§ Exercise instructions:
In the passage on colonial paper money below, reproduce word for word the part that begins at the words "Inflation during this" and stops after "for 25 years.".

§ Page excerpt:
begin

Inflation during this period led to new issues being designated New Tenor to distinguish them from the preceding issue or Old Tenor bills. For example, the 1736 issue was valued at three times the previous one. A further new issue, now called the Three Fold Tenor, was worth four times its predecessor. Bills of all three tenors circulated together which must have resulted in some confusion. It took the arrival of a shipment of coin from England in 1750 to regularise the situation and no new paper money was issued for 25 years.
A famous series of bills engraved by Paul Revere, who became famous during the American Revolution, appeared in August 1775 whose reverse depicted an American Revolutionary holding a sword in one hand and the Magna Charta in the other, with surrounding text stating “ISSUED IN DEFENCE OF AMERICAN LIBERTY” and the Latin motto “ENSE PETIT PLACIDAM SUB LIBERTATE QUIETEM” (= “By arms he seeks peace with freedom”). The final issues by what was now the State of Massachusetts Bay were in 1781.
New Jersey – from 1709
The Province of New Jersey was also an early issuer, its first bills appearing in 1709 and as in many other cases the purpose was to raise funds for military actions. Bills issued between 1711 and 1733 were denominated in shillings and pence but redeemable in silver at a fixed rate, for example a bill for 1s 6d was to pass for four penny-weight and nine grains of silver. Calculations for everyday commerce using such bills must have been very time-consuming!
New Jersey had been one of the first colonies to experiment with bi-coloured bills as seen with the 1733 issue which combined red and black ink to print the promissory text – a tricky undertaking to get the registration right. All New Jersey bills prominently displayed the Royal Arms, right up to the last series issued in March 1776 even though the Revolutionary War had already started at that point. These bills continued to circulate until they were replaced in 1780 by New Jersey’s final issues which used the State Seal instead.
Connecticut – from 1709
1709 also saw the first bills issued by the Connecticut Colony. They carried the Colony’s seal, as did most subsequent issues – three grapevines in an oval border with the Latin motto “SUS TINET QUI TRANSTULIT” (= “He who transplants sustains himself” ). Early bills carried a large red monogram “AR” for “Anna Regina” or Queen Anne, who reigned from 1702 to 1714. All pre-1770 Connecticut bills are rare and even the ½ or ¼ portions that survive are collectible – a local habit arose of halving or quartering bills to create small change, indeed some bills were printed to indicate the value of ¼ of the full note, as happened in 1733.
Some bills were also reissued and redated and New Tenor bills worth 3½ times the previous ones were issued in 1740. Issues from 1755 to 1780 were of a very similar design and can be found in denominations ranging from 6d to 40s (£2). In 1777 300,000 Small Change Bills to a total value of £5,250 were issued in denominations from 2d to 7d.

end

§ Data excerpts:
begin

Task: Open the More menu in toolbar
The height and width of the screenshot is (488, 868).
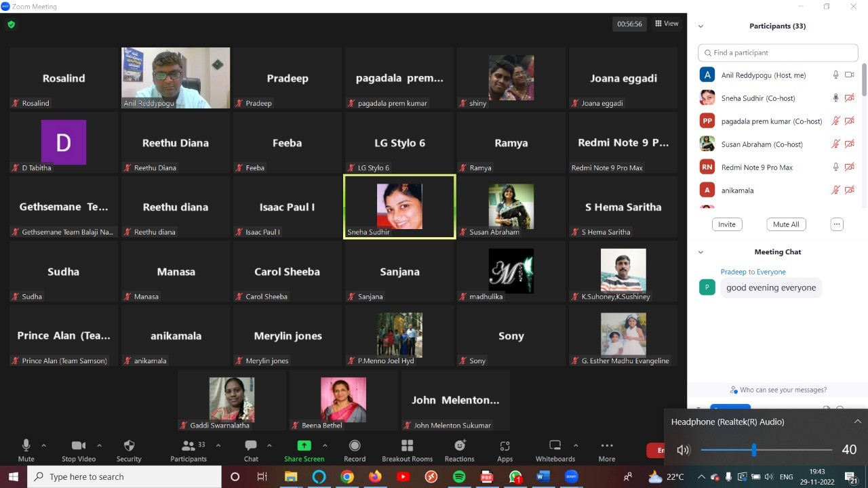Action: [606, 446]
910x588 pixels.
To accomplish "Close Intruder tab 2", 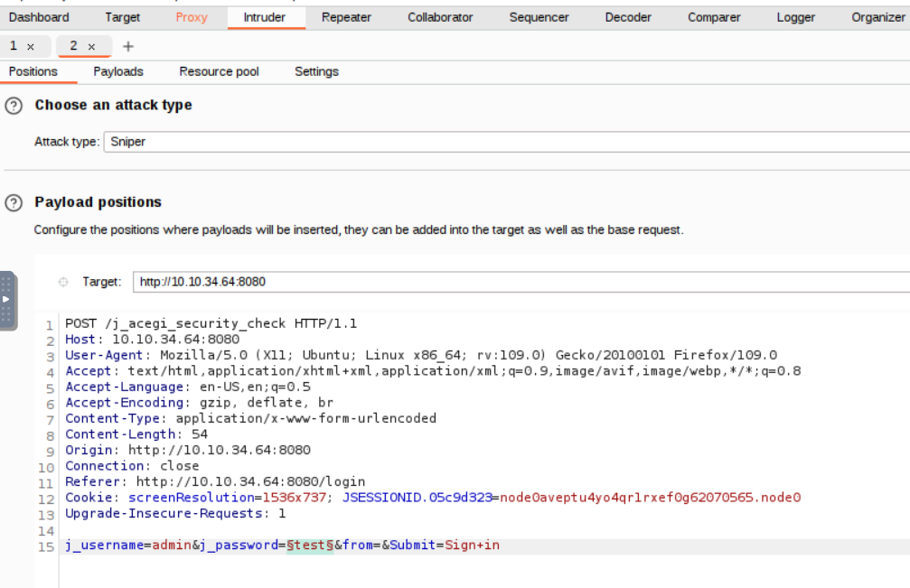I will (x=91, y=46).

end
begin

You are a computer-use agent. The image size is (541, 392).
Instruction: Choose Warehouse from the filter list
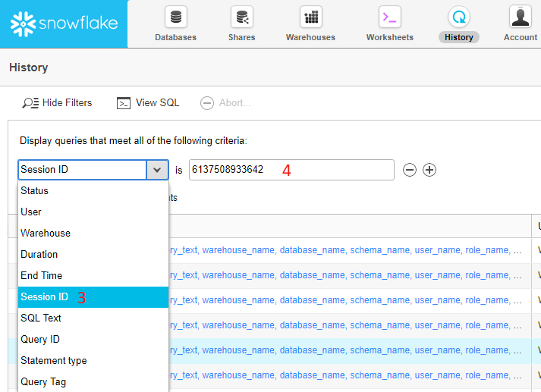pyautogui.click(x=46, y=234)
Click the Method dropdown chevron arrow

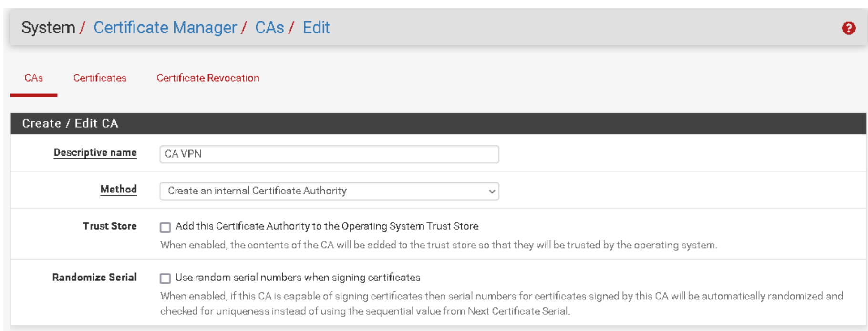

end

§ Solved problem:
Inflation during this period led to new issues being designated New Tenor to distinguish them from the preceding issue or Old Tenor bills. For example, the 1736 issue was valued at three times the previous one. A further new issue, now called the Three Fold Tenor, was worth four times its predecessor. Bills of all three tenors circulated together which must have resulted in some confusion. It took the arrival of a shipment of coin from England in 1750 to regularise the situation and no new paper money was issued for 25 years.